International Accreditation Forum
- Abbreviation: IAF
- Merged into: Global Accreditation Cooperation Incorporated
- Formation: April 1993; 33 years ago
- Defunct: January 1, 2026
- Type: Association of accreditation bodies
- Headquarters: Chelsea, Québec, Canada
- Region served: Worldwide
- Members: Accreditation bodies and stakeholder organizations from ~90 economies
- Chair: Emanuele Riva
- Main organ: General Assembly
- Website: iaf.nu

= International Accreditation Forum =

International organization providing accreditations

The International Accreditation Forum (IAF) was an international association of conformity assessment accreditation bodies and other bodies interested in conformity assessment in fields like management systems, products, services, personnel, processes, and validation and verification.

The IAF's primary function was to develop a worldwide program of conformity assessment which reduces risk for businesses and their customers by assuring them that accredited certificates and validation and verification statements may be relied upon.

IAF accreditation body members have accredited certification or validation and verification bodies that issue certificates or statements attesting that an organization is complying with a specified standard.

On January 1, 2026, IAF ceased operation and merged with ILAC into Global Accreditation Cooperation Incorporated.

== History ==
The International Accreditation Forum (IAF) was established in April 1993 in Geneva, Switzerland, during a meeting of accreditation bodies responsible for quality system certification programs and related activities. Its primary objective at inception was to develop a unified approach to accreditation and to facilitate mutual recognition among national accreditation systems.

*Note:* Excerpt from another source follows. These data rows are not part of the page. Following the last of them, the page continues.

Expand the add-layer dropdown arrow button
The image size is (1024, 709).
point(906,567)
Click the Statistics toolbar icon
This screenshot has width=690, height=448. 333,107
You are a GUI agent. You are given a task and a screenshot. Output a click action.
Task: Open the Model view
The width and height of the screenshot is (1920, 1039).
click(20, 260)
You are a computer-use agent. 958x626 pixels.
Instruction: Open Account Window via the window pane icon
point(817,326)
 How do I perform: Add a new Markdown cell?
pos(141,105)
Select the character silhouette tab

In January 1998, the IAF introduced the Multilateral Recognition Arrangement (MLA) for quality management systems (QMS). Fourteen accreditation bodies signed the first MLA in Guangzhou, China, which allowed certificates issued by accredited certification bodies in one country to be recognized in other member countries without the need for re-certification.

The organization's scope expanded over time. In October 2004, during the IAF General Assembly in Cape Town, South Africa, members signed an MLA for environmental management systems (EMS), adding ISO 14001 certification to the list of mutually recognized programs.

Throughout the 2000s and 2010s, IAF continued to extend the MLA to cover additional standards, including those for product certification, validation and verification, and greenhouse gas emission statements. By 2019, IAF membership had grown to include accreditation bodies and stakeholder organizations from approximately 90 economies worldwide.

IAF and ILAC decided to merge into one global accreditation organization, Global Accreditation Cooperation Incorporated, a decision that was first taken in joint meetings in 2019 and confirmed in 2025. Both IAF and ILAC ceased operations on 01 January 2026.

==Role==
The primary purpose of IAF is two-fold. Firstly, to ensure that its accreditation body members only accredit bodies that are competent to do the work they undertake and are not subject to conflicts of interest.

The second purpose of the IAF is to maintain a mutual recognition arrangement, known as the IAF Multilateral Recognition Arrangement (MLA), between its accreditation body members. This reduces risks to business and customers by ensuring that an accredited certificate may be relied upon anywhere in the world. The MLA eliminating the need for suppliers to be certified in each country where they sell their products or services.

The work of ILAC and IAF is strongly aligned to key projects of UNIDO and UNECE, which promote the adoption of accreditation to facilitate trade, provide employment opportunities, and to facilitate exports and foreign direct investment. The relationship between UNIDO, the IAF and ILAC aims to enhance the impact of industrial development on economic growth and achieving the SDGs.

==IAF CertSearch==
IAF launched IAF CertSearch so accredited management systems certifications from around the world can be validated. IAF CertSearch is a global database where users can search and validate the status of accredited certification issued by a certification body which has been accredited by an IAF signatory member accreditation body. IAF CertSearch also provides organisations with information about the accredited network, which includes a list of all accreditation bodies and certification bodies across the globe.

==Structure==
The highest level of authority in IAF are General Meeting Members. General Meetings make decisions and lay down policy in the name of the members. The Board is responsible for legal actions to be carried out on behalf of the members, for developing broad policy directions for IAF and for ensuring that the day-to-day work of the IAF is carried out in accordance with policies approved by members.

== World Accreditation Day ==
The IAF and ILAC, the global associations for accreditation, established World Accreditation Day to take place each year on June 9 to act as a springboard for awareness-raising actions and to promote accreditation to governments, the public and private sectors, and, more generally, citizens. It also provides national organisations the opportunity to organize activities related to the theme of the day.